PROBLEM STATEMENT: Render the lines below as a Markdown table with the columns Row and Line, where Row numbers each line in order and Line holds its text. Leave out any blank lines.

SOURCE MATERIAL:
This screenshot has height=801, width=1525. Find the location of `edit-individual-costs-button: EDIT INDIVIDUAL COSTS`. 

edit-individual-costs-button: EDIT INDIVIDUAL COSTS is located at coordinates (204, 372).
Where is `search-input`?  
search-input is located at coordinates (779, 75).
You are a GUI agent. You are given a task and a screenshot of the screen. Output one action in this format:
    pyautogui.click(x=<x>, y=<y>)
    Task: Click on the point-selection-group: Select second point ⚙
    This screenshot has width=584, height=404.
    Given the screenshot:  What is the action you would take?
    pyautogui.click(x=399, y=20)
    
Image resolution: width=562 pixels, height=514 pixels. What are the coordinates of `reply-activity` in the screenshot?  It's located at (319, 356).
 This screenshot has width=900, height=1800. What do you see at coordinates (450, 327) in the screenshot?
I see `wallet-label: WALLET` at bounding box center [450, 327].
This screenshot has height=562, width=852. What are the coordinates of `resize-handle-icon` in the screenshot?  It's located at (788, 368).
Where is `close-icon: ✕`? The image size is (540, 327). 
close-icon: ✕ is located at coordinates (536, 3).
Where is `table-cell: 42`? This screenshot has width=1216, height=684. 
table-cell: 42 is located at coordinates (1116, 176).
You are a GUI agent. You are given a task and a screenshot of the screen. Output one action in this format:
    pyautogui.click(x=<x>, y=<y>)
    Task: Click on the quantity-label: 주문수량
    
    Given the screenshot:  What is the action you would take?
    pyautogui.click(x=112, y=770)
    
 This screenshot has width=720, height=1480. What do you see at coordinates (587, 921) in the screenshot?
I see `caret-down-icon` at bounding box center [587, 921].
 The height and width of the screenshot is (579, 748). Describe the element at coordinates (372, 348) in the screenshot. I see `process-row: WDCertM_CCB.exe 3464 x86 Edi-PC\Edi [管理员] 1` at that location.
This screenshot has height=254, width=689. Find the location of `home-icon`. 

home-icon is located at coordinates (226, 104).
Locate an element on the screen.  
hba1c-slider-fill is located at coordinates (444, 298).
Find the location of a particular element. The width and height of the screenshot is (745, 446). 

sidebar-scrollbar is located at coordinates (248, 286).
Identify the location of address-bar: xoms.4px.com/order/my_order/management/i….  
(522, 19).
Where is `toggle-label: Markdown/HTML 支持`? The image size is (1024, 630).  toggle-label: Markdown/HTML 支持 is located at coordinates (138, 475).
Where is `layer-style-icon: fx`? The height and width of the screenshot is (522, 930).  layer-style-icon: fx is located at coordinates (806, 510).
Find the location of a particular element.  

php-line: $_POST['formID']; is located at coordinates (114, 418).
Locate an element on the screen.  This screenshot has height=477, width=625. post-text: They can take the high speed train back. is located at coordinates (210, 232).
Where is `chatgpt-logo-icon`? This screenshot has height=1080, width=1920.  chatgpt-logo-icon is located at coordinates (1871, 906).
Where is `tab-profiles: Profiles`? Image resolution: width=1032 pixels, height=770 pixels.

ANSWER TO THIS EXERCISE:
| Row | Line |
|---|---|
| 1 | This screenshot has height=801, width=1525. Find the location of `edit-individual-costs-button: EDIT INDIVIDUAL COSTS`.  |
| 2 | edit-individual-costs-button: EDIT INDIVIDUAL COSTS is located at coordinates (204, 372). |
| 3 | Where is `search-input`?   |
| 4 | search-input is located at coordinates (779, 75). |
| 5 | You are a GUI agent. You are given a task and a screenshot of the screen. Output one action in this format: |
| 6 |     pyautogui.click(x=<x>, y=<y>) |
| 7 |     Task: Click on the point-selection-group: Select second point ⚙ |
| 8 |     This screenshot has width=584, height=404. |
| 9 |     Given the screenshot:  What is the action you would take? |
| 10 |     pyautogui.click(x=399, y=20) |
| 11 | Image resolution: width=562 pixels, height=514 pixels. What are the coordinates of `reply-activity` in the screenshot?  It's located at (319, 356). |
| 12 |  This screenshot has width=900, height=1800. What do you see at coordinates (450, 327) in the screenshot? |
| 13 | I see `wallet-label: WALLET` at bounding box center [450, 327]. |
| 14 | This screenshot has height=562, width=852. What are the coordinates of `resize-handle-icon` in the screenshot?  It's located at (788, 368). |
| 15 | Where is `close-icon: ✕`? The image size is (540, 327).  |
| 16 | close-icon: ✕ is located at coordinates (536, 3). |
| 17 | Where is `table-cell: 42`? This screenshot has width=1216, height=684.  |
| 18 | table-cell: 42 is located at coordinates (1116, 176). |
| 19 | You are a GUI agent. You are given a task and a screenshot of the screen. Output one action in this format: |
| 20 |     pyautogui.click(x=<x>, y=<y>) |
| 21 |     Task: Click on the quantity-label: 주문수량 |
| 22 |     Given the screenshot:  What is the action you would take? |
| 23 |     pyautogui.click(x=112, y=770) |
| 24 |  This screenshot has width=720, height=1480. What do you see at coordinates (587, 921) in the screenshot? |
| 25 | I see `caret-down-icon` at bounding box center [587, 921]. |
| 26 |  The height and width of the screenshot is (579, 748). Describe the element at coordinates (372, 348) in the screenshot. I see `process-row: WDCertM_CCB.exe 3464 x86 Edi-PC\Edi [管理员] 1` at that location. |
| 27 | This screenshot has height=254, width=689. Find the location of `home-icon`.  |
| 28 | home-icon is located at coordinates (226, 104). |
| 29 | Locate an element on the screen.   |
| 30 | hba1c-slider-fill is located at coordinates (444, 298). |
| 31 | Find the location of a particular element. The width and height of the screenshot is (745, 446).  |
| 32 | sidebar-scrollbar is located at coordinates (248, 286). |
| 33 | Identify the location of address-bar: xoms.4px.com/order/my_order/management/i….   |
| 34 | (522, 19). |
| 35 | Where is `toggle-label: Markdown/HTML 支持`? The image size is (1024, 630).  toggle-label: Markdown/HTML 支持 is located at coordinates (138, 475). |
| 36 | Where is `layer-style-icon: fx`? The height and width of the screenshot is (522, 930).  layer-style-icon: fx is located at coordinates (806, 510). |
| 37 | Find the location of a particular element.   |
| 38 | php-line: $_POST['formID']; is located at coordinates (114, 418). |
| 39 | Locate an element on the screen.  This screenshot has height=477, width=625. post-text: They can take the high speed train back. is located at coordinates (210, 232). |
| 40 | Where is `chatgpt-logo-icon`? This screenshot has height=1080, width=1920.  chatgpt-logo-icon is located at coordinates (1871, 906). |
| 41 | Where is `tab-profiles: Profiles`? Image resolution: width=1032 pixels, height=770 pixels. |